In Pennsylvania
The Harrisburg Patriot-News reports, "State forms plan to ensure humane executions."
Pennsylvania officials are considering a change to the death penalty procedure designed to ensure executions by lethal injection meet constitutional protections against "cruel and unusual punishment."
The plan, a result of negotiations between Secretary of Corrections Jeffrey Beard and Rep. Daylin Leach, D-Montgomery, involves brain wave monitoring technology to ensure any inmate being put to death is fully unconscious before the final phase of an execution.
Corrections officials declined to comment on specifics of the pending agreement last week. It comes as the U.S. Supreme Court is weighing an inmates' challenge to lethal injection procedures in Kentucky and 35 other states, including Pennsylvania.
The Philadelphia Inquirer has an editorial, "Pa.'s death penalty." The editorial is currently mis-indexed on the Inquirer site. When corrected it should be at this link.
For 22 years, Nick Yarris sat on death row in Pennsylvania for the rape and murder of a Delaware County woman.
Yarris would have died in prison if not for a DNA test that showed he wasn't the rapist or killer.
His conviction was overturned in 2003, and last week he received the final installment of a $4 million settlement stemming from a malicious-prosecution lawsuit he brought against prosecutors in Delaware County.
Yarris' case is just the latest example of why Pennsylvania should follow New Jersey's lead and give the death penalty a dose of sodium thiopental.
Beyond the fact that there is scant evidence that the death penalty acts as a deterrent, the overriding reason to eliminate capital punishment is that innocent people may be executed for crimes they didn't commit.
DNA testing has helped exonerate 210 people wrongly convicted of various crimes in 30 states. Texas has set free 15 inmates wrongly convicted in Dallas alone since 2001, including a man released this month who had spent 27 years in prison for a rape he didn't commit.
What's going on in cowboy country?
At first blush, it appears that Texas is locking up innocent folks left and right. But a closer look shows that an innocent man was freed because a Dallas crime lab preserved evidence going back three decades.
Conversely, there are countless people rotting in prisons across the country who are innocent but can't mount a credible claim because the evidence no longer exists.
DNA testing has been around only since 1988. The test helps in only a tiny fraction of crimes - mainly those involving rape - where DNA evidence exists.

→ **Dataset records**:
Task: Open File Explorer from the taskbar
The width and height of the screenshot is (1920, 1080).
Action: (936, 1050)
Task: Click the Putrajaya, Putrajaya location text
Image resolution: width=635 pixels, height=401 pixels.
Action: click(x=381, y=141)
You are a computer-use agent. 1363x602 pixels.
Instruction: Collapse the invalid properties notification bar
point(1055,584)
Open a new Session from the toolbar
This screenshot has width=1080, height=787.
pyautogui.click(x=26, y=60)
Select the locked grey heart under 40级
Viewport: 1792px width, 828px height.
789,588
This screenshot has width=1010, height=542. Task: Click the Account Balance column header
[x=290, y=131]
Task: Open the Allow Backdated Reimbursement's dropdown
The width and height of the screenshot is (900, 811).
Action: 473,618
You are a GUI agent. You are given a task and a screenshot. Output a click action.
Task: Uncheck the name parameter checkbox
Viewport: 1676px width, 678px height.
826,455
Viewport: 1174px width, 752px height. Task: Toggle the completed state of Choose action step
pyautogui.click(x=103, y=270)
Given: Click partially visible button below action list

→ **Work task A**: List every U.S. state named in the death-penalty roundup.
→ **Work task B**: Output the part of the death-penalty roundup between "Corrections officials declined" and "states, including Pennsylvania.", inclusive.

→ **Your solution A**: Pennsylvania, Kentucky, New Jersey, Texas

→ **Your solution B**:
Corrections officials declined to comment on specifics of the pending agreement last week. It comes as the U.S. Supreme Court is weighing an inmates' challenge to lethal injection procedures in Kentucky and 35 other states, including Pennsylvania.